Is it true that most in-house, acquiring editors only read the first chapter of the manuscripts they are considering for publication, if that?
Sometimes. Look at it this way. If you pick up a novel or a nonfiction book at your local bookstore, skim the first chapter and hate it, or find it boring, are you going to buy that book? Probably not. Book editors feel the same way. They are very busy people and often have piles of unread manuscripts stacked up in their office. Even when they receive a manuscript from a top literary agent, if the material doesn’t grab them quickly, at least by the end of the first chapter, chances are they will reject it.
First Chapter = First Impression = Your Hook
What’s the lesson here for all writers? It’s simple. Whether you are writing fiction or nonfiction, pay close attention to your opening—your first sentence, your first paragraphs, your first chapter. With fiction, you want your opening paragraph to entice your readers, surprise them, scare them or make them laugh, make them feel something right away. With nonfiction, tell your reader what your book is about, why it is different from other books on this subject, what’s in it for the reader and maybe even why you decided to write it. Keep in mind “the beauty of brevity,” which E.B.White emphasizes, and try to keep your prose, clear, clean and accurate.

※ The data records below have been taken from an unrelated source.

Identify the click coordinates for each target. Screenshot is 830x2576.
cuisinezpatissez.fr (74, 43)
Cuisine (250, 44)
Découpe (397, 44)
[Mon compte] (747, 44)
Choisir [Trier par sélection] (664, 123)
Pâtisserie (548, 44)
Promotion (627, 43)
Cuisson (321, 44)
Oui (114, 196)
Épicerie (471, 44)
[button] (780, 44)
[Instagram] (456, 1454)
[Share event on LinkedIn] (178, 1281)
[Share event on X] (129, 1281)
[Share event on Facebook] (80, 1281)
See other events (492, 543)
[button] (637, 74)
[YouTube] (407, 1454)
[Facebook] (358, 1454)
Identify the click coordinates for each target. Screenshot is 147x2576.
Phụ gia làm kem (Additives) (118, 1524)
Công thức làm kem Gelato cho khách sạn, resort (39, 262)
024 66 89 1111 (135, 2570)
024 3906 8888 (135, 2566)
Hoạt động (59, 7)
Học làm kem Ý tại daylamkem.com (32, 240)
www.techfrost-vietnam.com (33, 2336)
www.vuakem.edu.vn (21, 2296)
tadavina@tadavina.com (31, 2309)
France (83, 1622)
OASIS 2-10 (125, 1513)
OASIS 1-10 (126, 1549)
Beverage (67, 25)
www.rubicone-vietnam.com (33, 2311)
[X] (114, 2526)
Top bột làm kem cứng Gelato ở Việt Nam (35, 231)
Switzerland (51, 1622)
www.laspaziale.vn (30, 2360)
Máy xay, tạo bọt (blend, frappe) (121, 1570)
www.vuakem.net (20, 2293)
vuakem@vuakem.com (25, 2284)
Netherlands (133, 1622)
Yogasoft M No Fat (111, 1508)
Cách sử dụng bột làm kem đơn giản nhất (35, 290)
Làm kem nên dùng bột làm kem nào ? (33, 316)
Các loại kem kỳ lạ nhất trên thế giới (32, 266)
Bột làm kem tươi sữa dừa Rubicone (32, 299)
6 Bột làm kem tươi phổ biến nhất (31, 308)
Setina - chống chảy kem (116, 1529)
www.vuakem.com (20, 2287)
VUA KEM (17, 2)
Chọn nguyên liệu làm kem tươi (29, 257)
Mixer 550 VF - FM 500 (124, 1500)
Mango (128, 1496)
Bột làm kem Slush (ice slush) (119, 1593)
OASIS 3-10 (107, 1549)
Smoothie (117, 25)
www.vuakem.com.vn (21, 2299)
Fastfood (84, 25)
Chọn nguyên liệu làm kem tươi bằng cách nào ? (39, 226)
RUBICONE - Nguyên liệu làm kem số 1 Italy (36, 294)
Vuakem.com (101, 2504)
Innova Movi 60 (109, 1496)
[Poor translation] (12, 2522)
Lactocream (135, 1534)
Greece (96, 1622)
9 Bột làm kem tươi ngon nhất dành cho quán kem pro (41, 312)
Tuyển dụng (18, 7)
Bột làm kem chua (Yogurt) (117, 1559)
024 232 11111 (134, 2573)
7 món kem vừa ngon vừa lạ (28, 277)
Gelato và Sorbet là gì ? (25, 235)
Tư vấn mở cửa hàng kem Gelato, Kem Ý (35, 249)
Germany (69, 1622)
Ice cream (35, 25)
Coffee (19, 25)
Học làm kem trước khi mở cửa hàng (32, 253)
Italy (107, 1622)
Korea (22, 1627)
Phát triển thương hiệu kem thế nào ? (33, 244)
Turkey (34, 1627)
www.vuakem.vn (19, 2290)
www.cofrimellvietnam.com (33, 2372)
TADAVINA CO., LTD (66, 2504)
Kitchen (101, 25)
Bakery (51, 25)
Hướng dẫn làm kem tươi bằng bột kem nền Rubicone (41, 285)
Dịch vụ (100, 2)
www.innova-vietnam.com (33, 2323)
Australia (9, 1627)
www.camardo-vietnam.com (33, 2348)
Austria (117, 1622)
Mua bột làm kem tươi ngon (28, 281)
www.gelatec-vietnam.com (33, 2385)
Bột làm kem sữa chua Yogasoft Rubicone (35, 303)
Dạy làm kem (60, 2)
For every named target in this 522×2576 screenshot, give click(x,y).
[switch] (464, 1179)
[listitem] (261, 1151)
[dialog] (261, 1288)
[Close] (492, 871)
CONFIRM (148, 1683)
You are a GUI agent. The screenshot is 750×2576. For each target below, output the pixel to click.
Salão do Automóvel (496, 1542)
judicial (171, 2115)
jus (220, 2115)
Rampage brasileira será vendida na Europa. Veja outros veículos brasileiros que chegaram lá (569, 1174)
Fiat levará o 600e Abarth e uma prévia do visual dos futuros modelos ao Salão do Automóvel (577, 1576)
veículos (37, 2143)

“Vigorous writing is concise. A sentence should contain no unnecessary words, a paragraph no unnecessary sentences, for the same reason that a drawing should have no unnecessary lines and a machine no unnecessary parts. This requires not that the writer make all sentences short or avoid all detail and treat subjects only in outline, but that every word tell,” says William Strunk, Jr. in The Elements of Style.
Those words are as true today as they were when he first wrote them in 1919.
Making It Appear Easy Is Hard Work
This advice applies to all writers—whether self-publishing or looking for a trade publisher. “Easy reading is damn hard writing,” said Nathanial Hawthorne. And putting in the hard work is always worth it, in my experience. Some things never change.